:: Challenges ::
**1)** List every icon named in the article on 529 plans and the FAFSA.
**2)** In the article on 529 plans and the FAFSA, copy the text from "529 Plans Receive" up to and including "saving for college.".

:: Passage provided ::

* START *

529 Plans Receive Favorable Treatment on the FAFSA

Facebook icon Twitter icon Print icon Email icon
Kathryn Flynn

By Kathryn Flynn

August 22, 2019

A family’s income and assets are considered when determining a student’s financial aid eligibility. In some cases, a college fund can hurt a student’s eligibility for need-based financial aid. But, that doesn’t mean families should avoid saving for college.

The actual impact on financial aid eligibility depends on the type of account used to save for college, and who owns the account. 529 plan accounts owned by a parent or dependent student generally have a more favorable impact on financial aid eligibility than other types of investment accounts. 

Ways to save for college

According to Sallie Mae’s 2018 How America Saves for College report, 22% of families use a general savings account to save for college. Saving in a general savings account is better than not saving for college at all, but there are other options that yield higher returns.

* END *

:: Given entries ::
* START *

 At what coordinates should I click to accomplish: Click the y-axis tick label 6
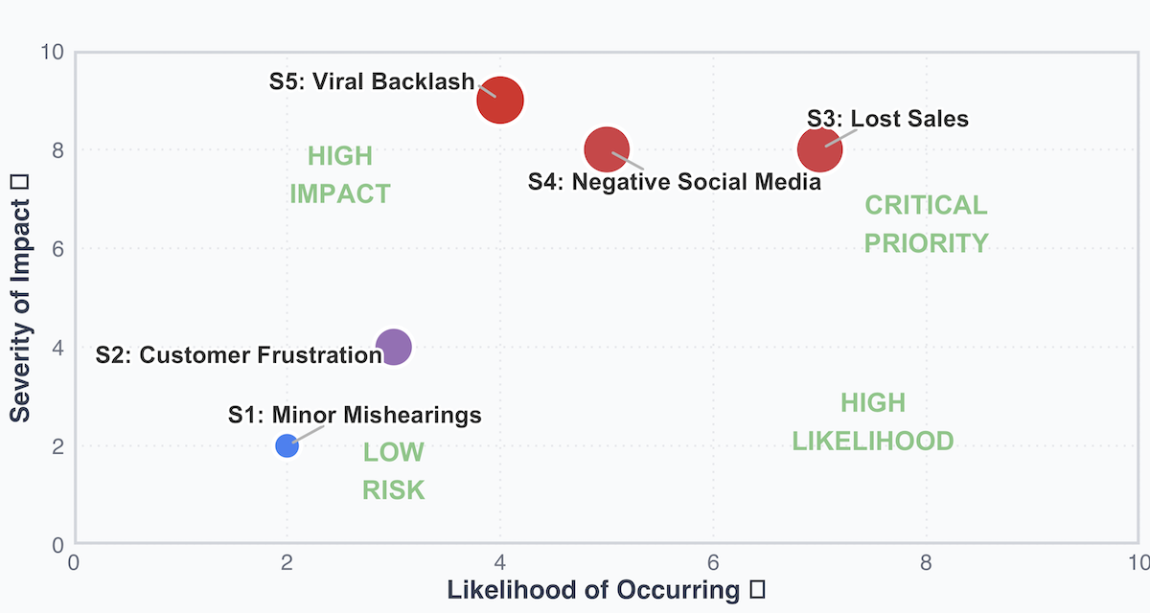pos(57,248)
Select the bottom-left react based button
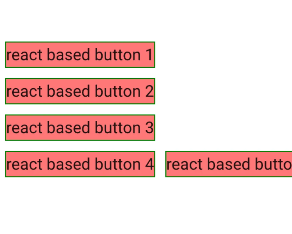This screenshot has height=234, width=292. tap(80, 164)
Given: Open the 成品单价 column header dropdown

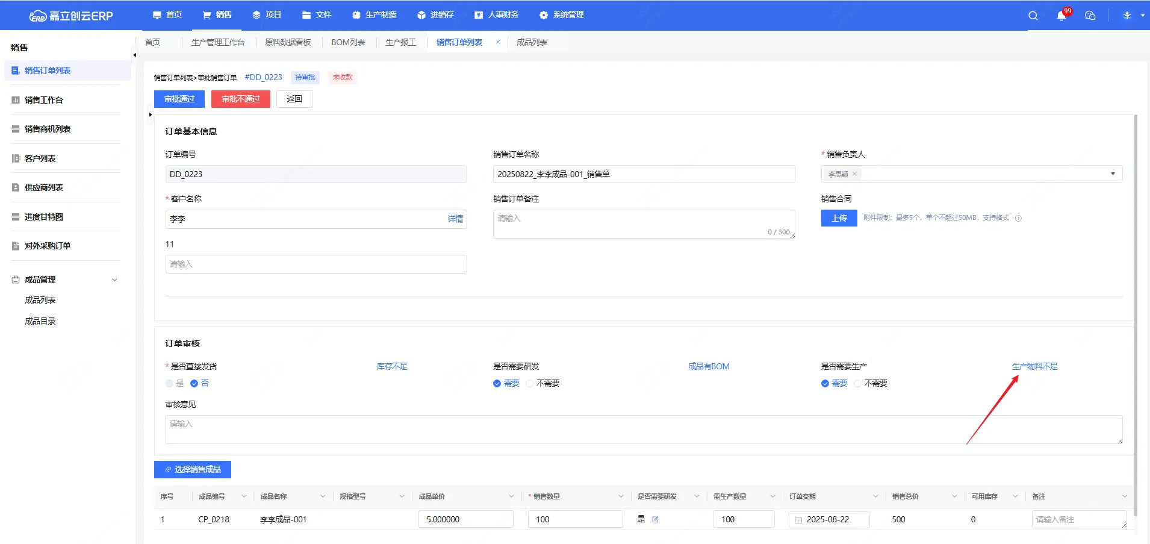Looking at the screenshot, I should 511,496.
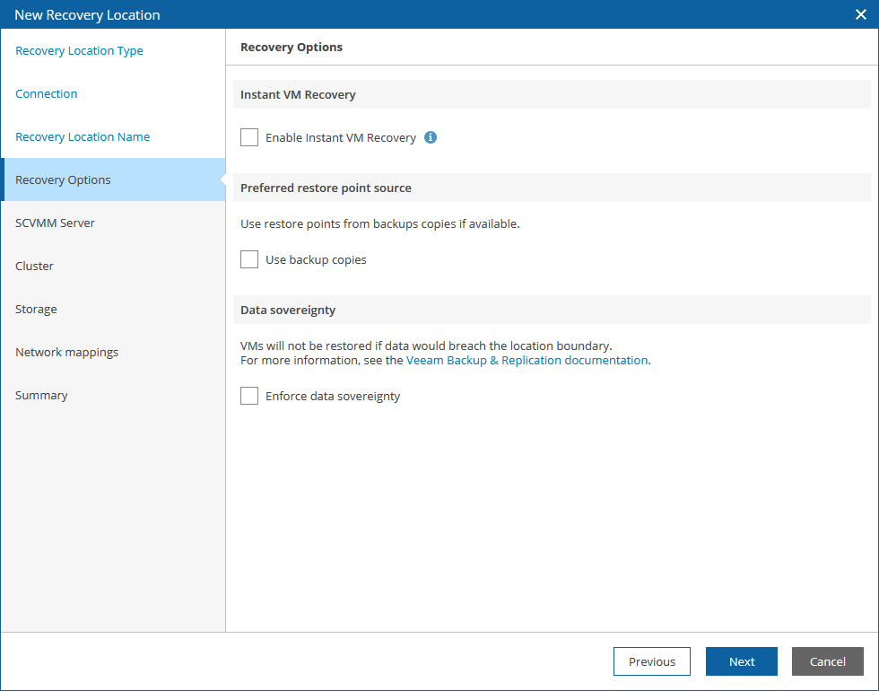
Task: Open the Storage step
Action: point(36,309)
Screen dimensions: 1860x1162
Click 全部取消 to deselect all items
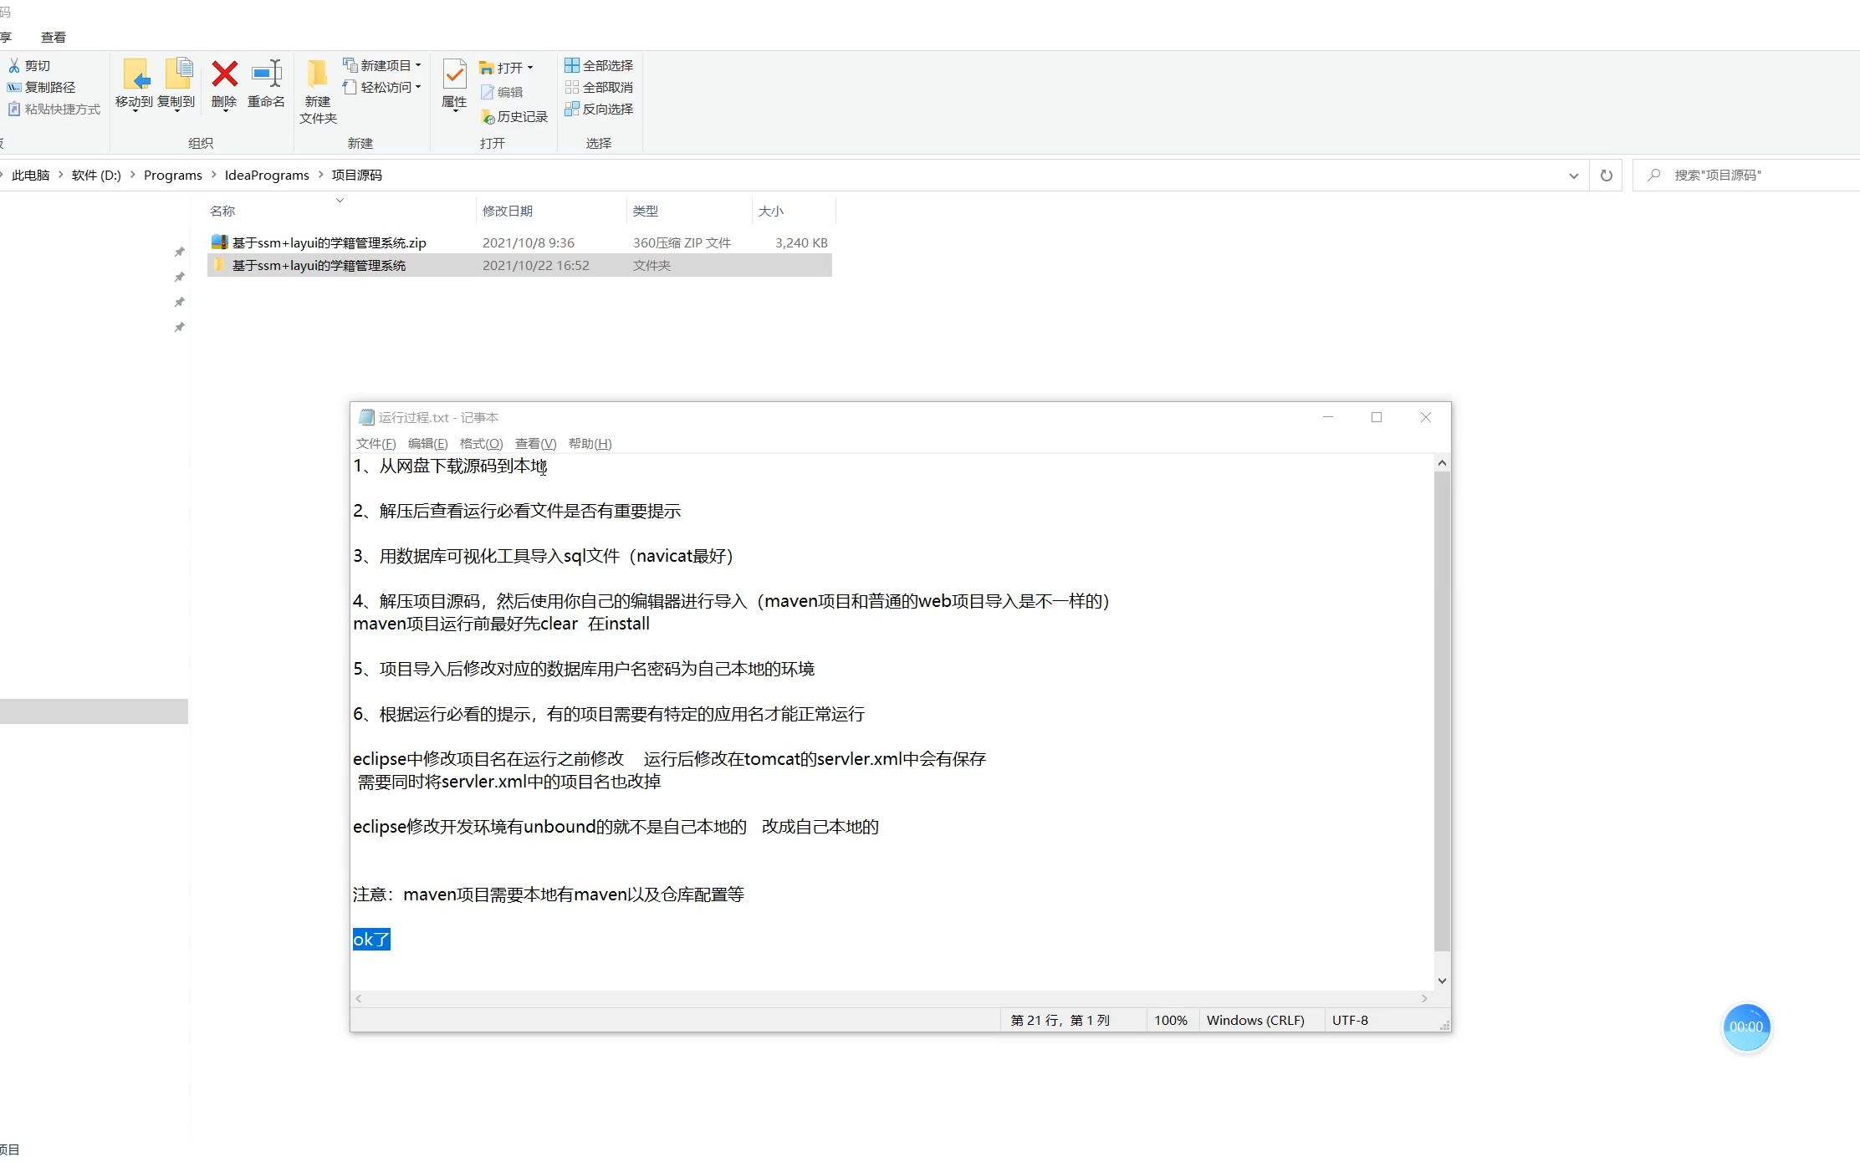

* END *

:: Responses per task ::
**1)** Facebook icon, Twitter icon, Print icon, Email icon

**2)**
529 Plans Receive Favorable Treatment on the FAFSA

Facebook icon Twitter icon Print icon Email icon
Kathryn Flynn

By Kathryn Flynn

August 22, 2019

A family’s income and assets are considered when determining a student’s financial aid eligibility. In some cases, a college fund can hurt a student’s eligibility for need-based financial aid. But, that doesn’t mean families should avoid saving for college.